These excerpts from letters evidently written by Olen Montgomery and Roy Wright stand in noticeable contrast to the appeal issued in the name of the Scottsboro defendants in the May 1932 issue of The Negro Worker: 31
From the death cell here in Kilby Prison, eight of us Scottsboro boys is writing this to you. We have been sentenced to die for something we ain't never done. Us poor boys been sentenced to burn up on the electric chair for the reason we is workers—and the color of our skin is black. We like any one of you workers is none of us older than 20. Two of us is 14 and one is 13 years old . . . What we guilty of? Nothing but being out of a job. Nothing but looking for work. Our kinfolk was starving for food. we wanted to help them out. So we hopped a freight—just like any one of you workers might a done—to go down to Mobile to hunt work. We was taken off the train by a mob and framed up on rape charges . . . Only ones helped us down here been the International Labor Defense and the League of Struggle for Negro Rights. We don't put no faith in the National Association for the Advancement of Colored People. They give some of us boys eats to go against the other boys who talked for the I.L.D. But we wouldn't split. Nohow. We know our friends and our enemies. Working class boys, we asks you to save us from being burnt on the electric chair. We's only poor working class boys whose skin is black. We shouldn't die for that. We hear about working people holding meetings for us all over the world. We asks for more big meetings. It'll take a lot of big meetings to help the I.L.D. and the L.S.N.R. to save us from the bossman down here. Help us boys. We ain't done nothing wrong. We are only workers like you are. Only our skin is black.61
32
The Scottsboro Boys were illiterate or barely literate. Ozie Powell had three months of schooling. Clarence Norris completed the second grade, Heywood Patterson the third, Olen Montgomery and Charlie Weems the fifth, and Andy Wright the sixth.62 Any attempt to render their voices and their outlook required considerable tactical and rhetorical sensitivity. The various voices within which the defendants, and subsequently, their mothers, spoke—or were spoken for—reflected attempts to convey black vernacular speech through written dialect, some, to be sure, more accurate and authentic-sounding than others. These attempts to render black "authenticity" go to the heart of the strategic and rhetorical decisions that shaped the Scottsboro campaign. They were highly charged, carrying with them the possibilities of the international, multilingual replication of deeply entrenched racial stereotypes derived from the legacy of minstrelsy in American culture.63 To appropriate Scottsboro was to lurch into the mainstream of American southern experience and to link the defendants' plight to the economic hardships and racial discontent of northern black communities.

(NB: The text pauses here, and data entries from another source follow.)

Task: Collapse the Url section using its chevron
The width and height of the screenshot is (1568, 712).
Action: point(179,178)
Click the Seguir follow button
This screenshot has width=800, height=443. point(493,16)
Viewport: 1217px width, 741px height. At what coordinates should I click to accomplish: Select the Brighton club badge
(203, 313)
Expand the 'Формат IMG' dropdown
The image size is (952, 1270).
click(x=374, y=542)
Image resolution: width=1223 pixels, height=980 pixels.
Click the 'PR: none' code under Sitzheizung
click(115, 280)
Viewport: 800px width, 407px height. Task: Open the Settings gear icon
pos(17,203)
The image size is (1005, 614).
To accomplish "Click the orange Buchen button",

It was to join the outcry against lynching and racial injustice with the sentiments of Jews and Gentiles, liberals and radicals, domestics and dockworkers, meatpackers and lawyers. It was, above all, to try to find a language that would forge solidarity among these various audiences. Making the case comprehensible to a global audience meant making the plight of the defendants a part of the vocabulary of social injustice and police terror in a multiplicity of accents and relying on the existing reputation of the South abroad.64 33
There was considerable initial behind-the-scenes discussion in the CPUSA about the terms within which the campaign would be presented, some of it shaped by concern about the racial and gender dynamics of the legal charges against the Scottsboro defendants. One week after the first trials, Clarence Hathaway, on behalf of the Politburo, wired a number of slogans to Tom Johnson, who opposed their call to "DEMAND NEW TRIAL BEFORE JURY COMPOSED OF WORKERS AT LEAST HALF TO BE NEGROES," arguing that this was a meaningless plea in Tennessee; instead, he proposed the slogan "DEMAND A NEW TRIAL BEFORE A NEGRO JURY."65 As for the "10,000 [whites] who shouted for blood," Johnson observed, "These were not bosses, they were all misled, half-starved white mountaineers and croppers." The bosses and landlords were not concerned about the virtue of white women; the party should want to stress the long hours inflicted on white and black women in the textile mills while "croppers and their families are left to starve."66 But two weeks after their conviction, it was the defendants who were cast as victimized black workers: "They are typical honest and innocent hardworking lads of tender age and absolutely not of the hardened sort that could possibly be conceived to have committed the crime of violent attack upon women . . . These boys . . . are too simple and direct, as well as too young to be able to dissimulate under the pressure of a case of this kind."67 34
The allusions to gender and the sexual in the rhetoric of the campaign, in what was, after all, a rape trial, betray the preoccupations of party strategists. They reveal Communist inexperience, naïveté, discomfort, and ambivalence about interracial mixing. Typically, a district party leader responded sharply to a press photo in which a white female comrade was portrayed standing with a black comrade, referring to the "cheap sex publicity on the part of the Negro comrade. Such a picture appearing in the capitalist newspapers will drive away millions of American workers from the Party."68 During the Gastonia strike, bosses or their agents distributed an anti–Communist Party leaflet that asked, "would you want your sister to marry a Negro?"69 There was extensive discussion about not replying to the leaflet, as this might compromise the party in relationship to its white southern worker constituency. On the surface, a national and increasing global awareness of lynching created space for a critique of the prevailing race and gender coding in American culture, particularly with regard to anxieties about interracial sex. As Roger N. Baldwin of the Scottsboro Defense Committee would put it in 1937: "whatever the evidence, no Negro can be acquitted when a white woman, even of the lowest character, accuses him . . . [S]o deep-rooted is southern prejudice, in favor of the word of any white woman, whatever her character, that no defense can overcome it."70 In practice, though, the rhetoric adopted for the Scottsboro campaign tacitly accepted that attacking white womanhood was bad; it simply argued that the Scottsboro Boys "did not do it." At best, it made white women complicitous in the oppression of black men,71 and this judgment was eased by the identification of Ruby Bates and Victoria Price as prostitutes; if any white women were worth defending, these two were certainly not among them: "Two notorious prostitutes were the only witnesses against them, but the slave driving landlords of the South forced through the death sentence to terrorize the Negro masses into accepting still lower wages and worse conditions."72 The option of defending Ruby Bates and Victoria Price as unemployed textile workers was there from the outset and not taken up, until Bates recanted her testimony in January 1933, whereupon she was finally embraced as a "worker."